The gap between B2B and B2C eCommerce is wider than most businesses realise when they start scoping a project. Surface-level differences like pricing tiers and login requirements are obvious. The deeper differences — in how buyers make decisions, how platforms need to be architected, and how success is measured — are what most generic agencies miss entirely.
| Dimension | B2C eCommerce | B2B eCommerce |
|---|---|---|
| Buyer | Single consumer | 3 to 7 stakeholders |
| Pricing | Public price list | Account-specific, negotiated |
| Payment | Card at checkout | Invoice, 30/60 day net terms |
| Order pattern | Browse and discover | Repeat order by SKU |
| Approval | None required | Multi-level sign-off workflows |
| Catalogue | Same for everyone | Segmented by account |
| Back-office | Optional ERP sync | Real-time ERP integration essential |
A B2C agency can design a beautiful store. They cannot architect company account hierarchies, build quote negotiation workflows, or integrate with SAP in a way that handles credit limits in real time at checkout. These are different disciplines requiring different experience. An agency that has not built B2B specifically before will learn on your project.
The generational shift: 73% of B2B buyers are now millennials or Gen Z. They expect to self-serve online for everything — quotes, reorders, invoice downloads, account management. They do not want to call a sales rep. The businesses that have built proper B2B eCommerce are winning accounts from those that have not.
The work of a genuine B2B eCommerce agency falls into five areas. Each requires specific experience. Each is different from what a B2C agency delivers.

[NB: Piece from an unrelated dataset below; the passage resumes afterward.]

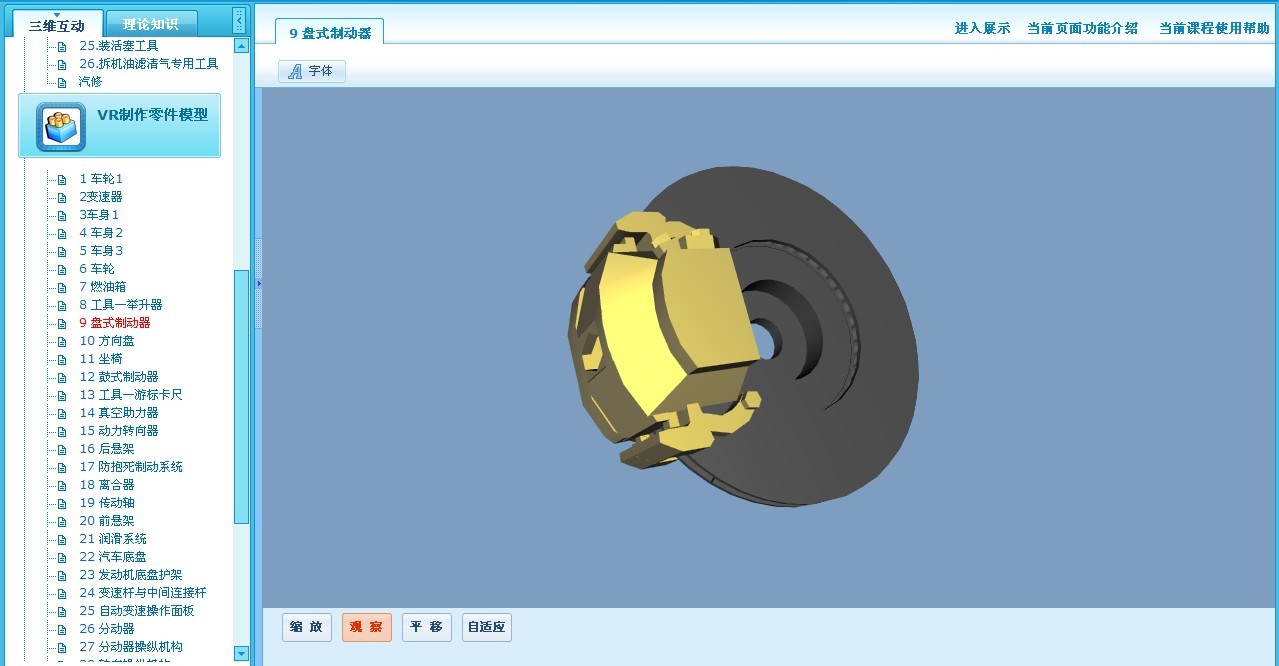
Task: Click the sidebar splitter collapse handle
Action: (258, 284)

Company accounts with sub-users, role-based permissions, and spending limits. Requisition lists, quote workflows, order history, invoice downloads. The self-serve infrastructure that lets trade buyers manage their account without contacting your team. This is the highest-impact area for reducing account management cost.
Customer group tiers, per-account contract rates, volume breaks, shared catalogues with account-specific product visibility. The pricing system for a B2B store is an architectural decision with long-term consequences. Built incorrectly, it breaks under edge cases and requires workarounds that cost more than building it right the first time.
Real-time inventory, bidirectional order sync, live ERP pricing, credit limit enforcement at checkout, customer account data from the ERP surfaced in the portal. Without this, the store is manual order entry with a better interface. 5MS integrates with Sage, SAP, Dynamics, NetSuite, Epicor, and Kerridge. The integration scope is almost always larger than it looks at discovery.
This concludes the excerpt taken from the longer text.